Millions of Americans, I'm convinced, are against it for only that reason. We don't want to have to think about Social Security. "But people worry about it now," you might say. Oh, sure, at these presidential drop-in discussions in Fargo, N.D., a cop or cook will say, "I worry Social Security won't be there for me." But come on, they don't really worry. If they did, they'd open a damned savings account.
I love Geoghegan's willingness to get into the dirt on this issue:
I hate to personalize things, but since Mr. Bush's reform is his personal obsession, I think I will. It galls me that a president who has never had to dig is handing us a shovel. Look at all the freedom that George W. Bush had because Bill DeWitt Jr. and Mercer Reynolds handled all his investments. Early on, they told him, "You just worry about coming up with funny nicknames, and you will never have to worry about money." And he came into the White House with his brow unlined.

Social Security is our little taste of this freedom. The world adds and adds. Social Security subtracts. It simplifies life. Social Security is "Social" and "Secure" instead of "Individual" and "At Risk." That's what is so maddening to people on the right, the Ayn Randers, the libertarians.
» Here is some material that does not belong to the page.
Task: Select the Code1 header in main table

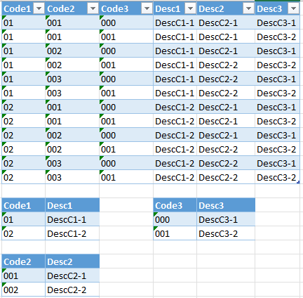Action: [x=18, y=9]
They look down on the rest of us. They think of us as slugs. We aren't living authentically until we worry as much as they do.
Fortunately, Bush's plans look to be doomed. That doesn't mean some of the problems he's allegedly seeking to solve will go away--America, and Americans, are going to have to learn to survive in a more competitive world in which our economic dominance is not assured--but won't it be nice to have one less thing to worry about again?